Saturday, July 3, 2010

Playing Math

I am, probably obviously, a big proponent of games in math.  I know on some non-research-clinical-double-blind-trial level that when I see students most engaged, in the same way that math engages me, it's as if they're playing.

I walked into a neat building in downtown Holland, MI (the kids were at a science camp at Hope College) that now houses a 5/3 bank.  The facade is beautiful, but I'd never been inside.  It was just as beautiful.  One of the tellers was talking about how they just filmed a scene at this bank for Ed Harris and Jennifer Connelly's coming movie "What's Wrong with Virginia?".  The ceiling has a fantastic pattern (idealized above) with regular hexagons and rhombi.  One of the things I've promised myself I'll think about some day is tesselations of more than one tile, and how to do Escher tesselations.

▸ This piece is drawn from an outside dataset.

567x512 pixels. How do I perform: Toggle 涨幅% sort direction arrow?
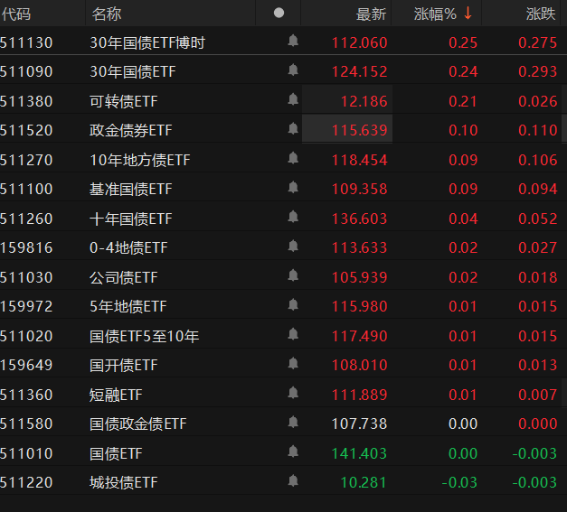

I sat down and started sketching the pattern trying to think about alterations.  These really boil down to what's the fundamental region and how are you going to move the region about the plane (or what subgroup the tessellation represents if you're more algebraic).  The fundamental region needs to be at least a hexagon and a rhomb.

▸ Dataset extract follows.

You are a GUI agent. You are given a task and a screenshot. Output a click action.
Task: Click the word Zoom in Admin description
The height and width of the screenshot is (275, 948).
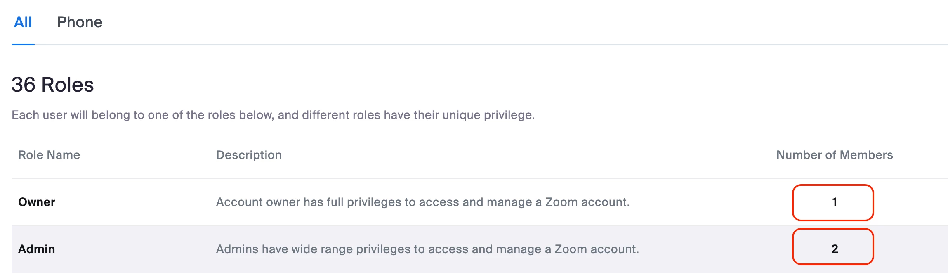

That led to noticing the obvious translation tessellation, but there's also a rotation tessellation possible.  If you do two rotations and a translation, it becomes really an altered quadrilateral.  (Or, what I actually notice from making this picture is that it's a pentagon with an additional rotation on the side between R1 and T2!)  I also noticed that two of them made a hexagon tiling.  So I thought about making more interesting tilings by dividing up standard tilings into congruent pieces.  Which got me thinking about which shapes can be divided into congruent pieces.  That got me thinking about rep-tiling alterations which is another thing I've promised myself I'll think about someday.  I really got lost in the ceiling for 15-20 min when all I needed to do was make a deposit.

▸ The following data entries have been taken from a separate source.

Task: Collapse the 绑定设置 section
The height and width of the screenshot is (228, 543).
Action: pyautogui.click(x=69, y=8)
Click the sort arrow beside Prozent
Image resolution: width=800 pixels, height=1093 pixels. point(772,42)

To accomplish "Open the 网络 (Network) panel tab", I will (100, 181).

Why don't students play with mathematical objects?  

At this point, take 5 minutes to read this Jonah Lehrer column at science blogs about video games and our interactions with them.  

Video games used to appeal to a limited audience, like math.  More people than in math, because it's easier to get engaged.  The people who got into them could get really into them, like math.  But the Wii has changed things.  A much broader audience of people enjoy playing it.  Why?  Lehrer relates some of the neuroscience, which actually goes all the way back to William James.  (Sometimes I feel like if we had just taken a century to figure out why he, Dewey and Piaget were really saying, things would be better now.)  Someone at Emory's Education Division has assembled some great William James info.  In particular on interest and his talks to teachers (pdf).  He thought a lot about engagement and connections.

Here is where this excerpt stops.